▸ **Material for the task**
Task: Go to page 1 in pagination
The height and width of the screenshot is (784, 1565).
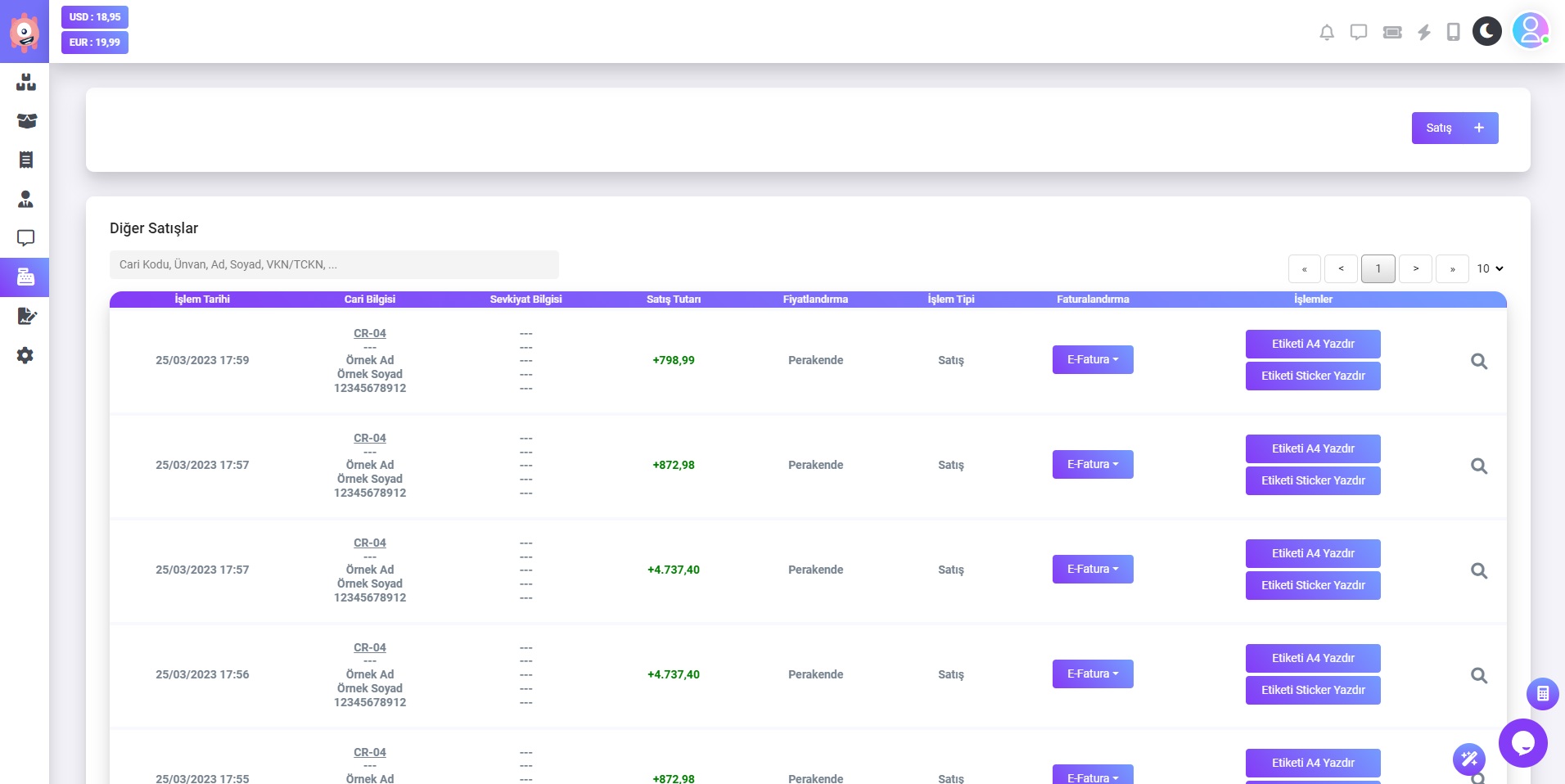Action: tap(1378, 268)
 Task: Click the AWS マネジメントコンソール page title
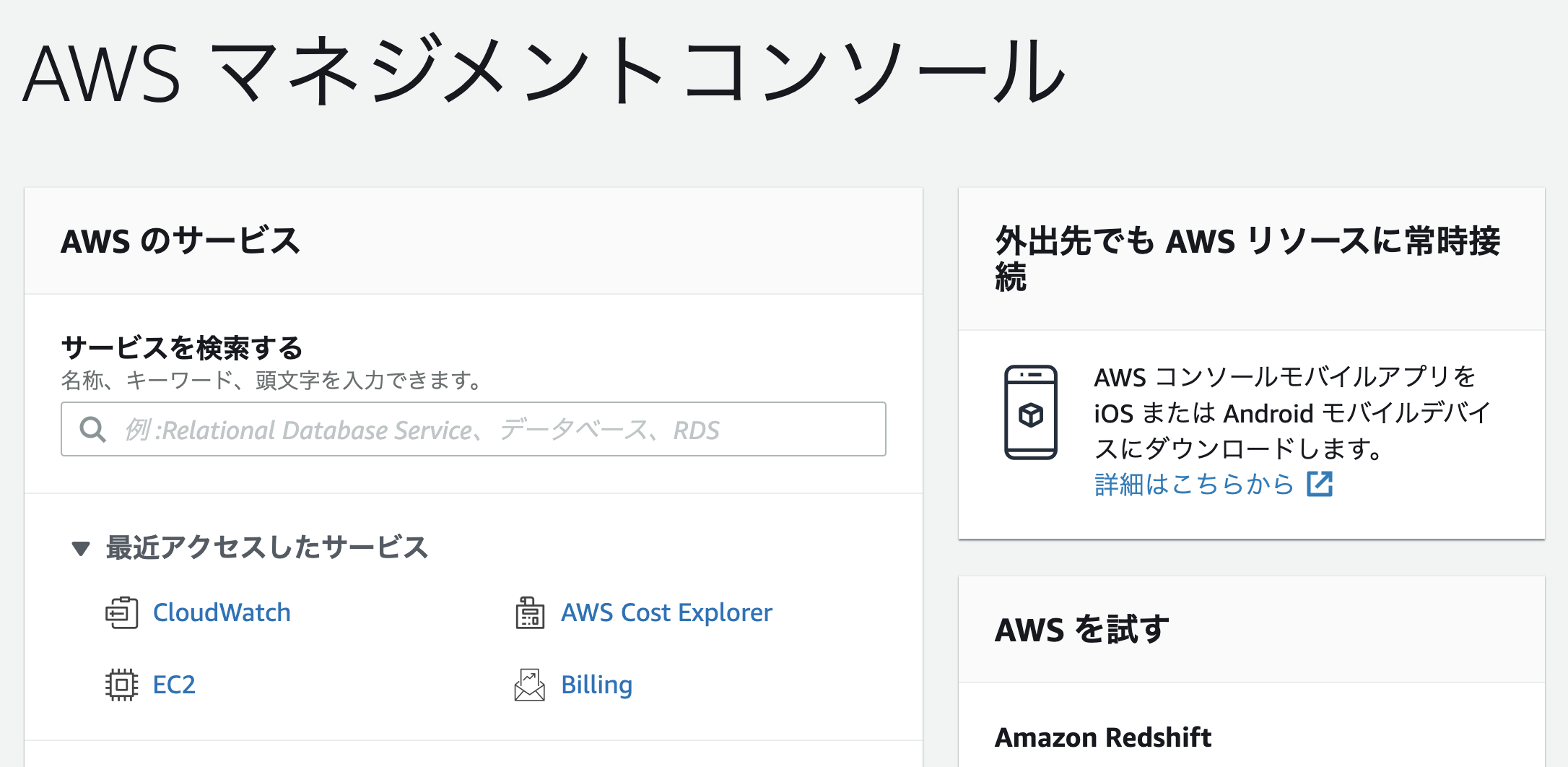point(544,72)
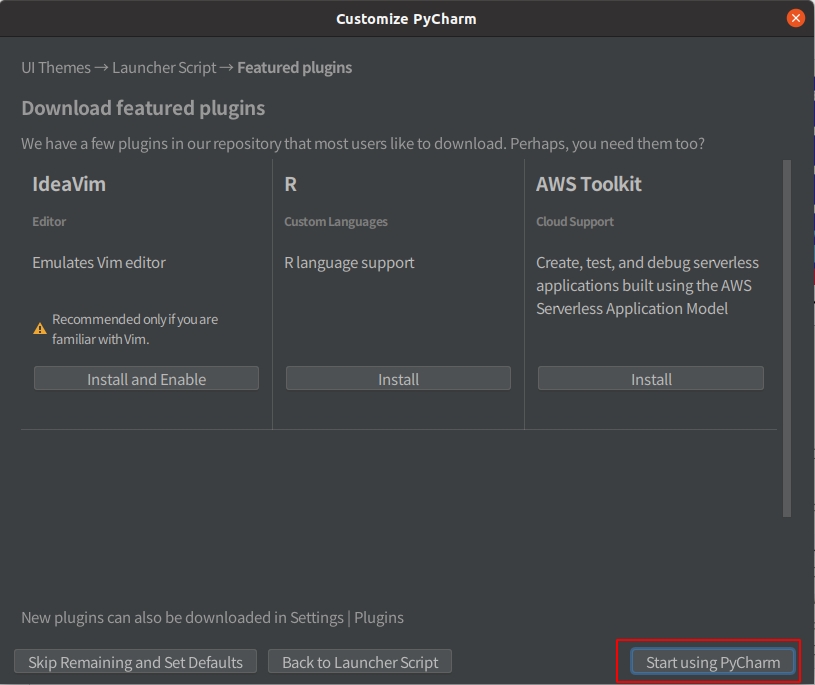Click the vertical scrollbar of the plugins list
Image resolution: width=815 pixels, height=685 pixels.
click(x=787, y=338)
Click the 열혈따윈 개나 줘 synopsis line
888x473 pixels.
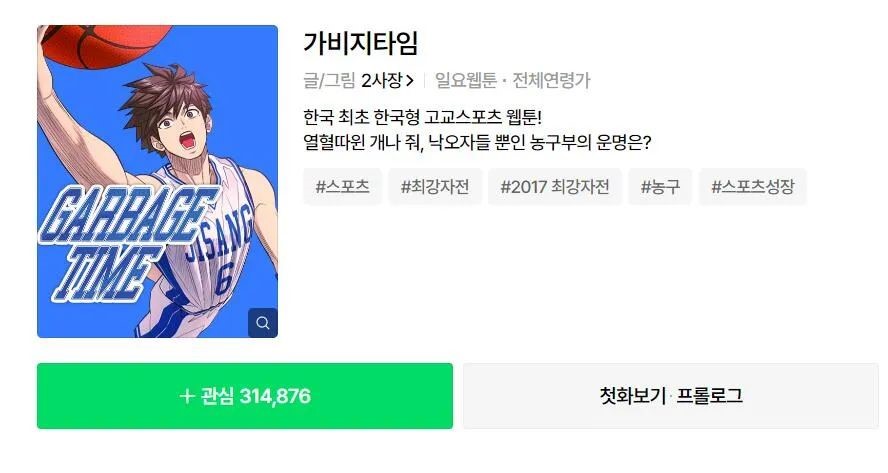click(477, 142)
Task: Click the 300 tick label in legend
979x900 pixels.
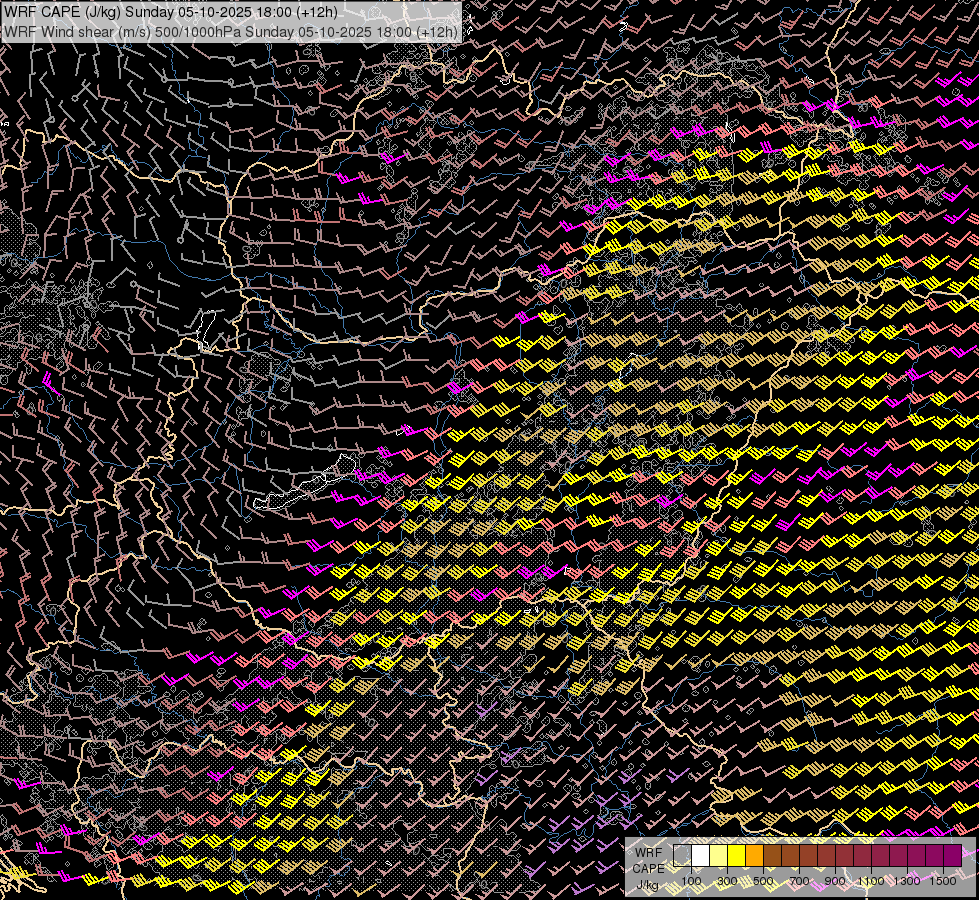Action: point(727,880)
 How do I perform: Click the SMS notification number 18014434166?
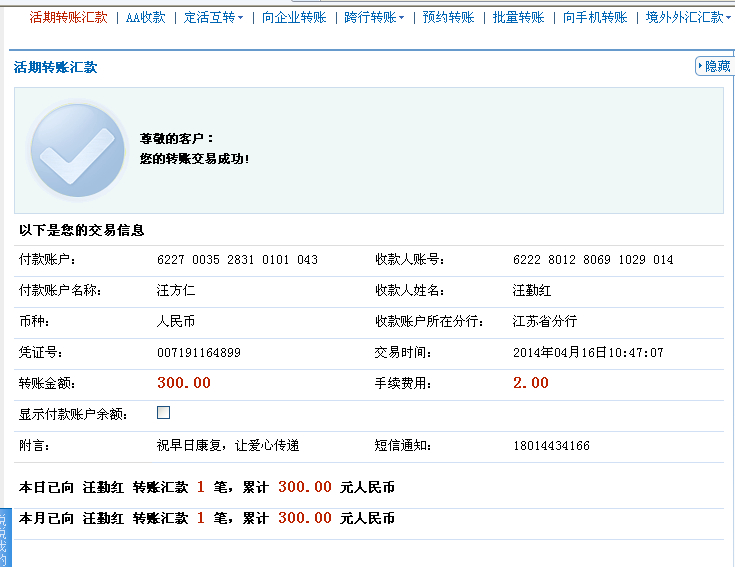(x=551, y=446)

▸ **What the task requires**
Once the pictures are set aside, the remaining data must be transcribed exactly.

▸ **Output of the exercise**
Task: Go to page 1 in pagination
The height and width of the screenshot is (784, 1565).
Action: tap(1378, 268)
 Task: Click the AWS マネジメントコンソール page title
point(544,72)
Click the vertical scrollbar of the plugins list
Image resolution: width=815 pixels, height=685 pixels.
click(x=787, y=338)
Click the 열혈따윈 개나 줘 synopsis line
888x473 pixels.
click(477, 142)
Task: Click the 300 tick label in legend
979x900 pixels.
Action: point(727,880)
 How do I perform: Click the SMS notification number 18014434166?
(x=551, y=446)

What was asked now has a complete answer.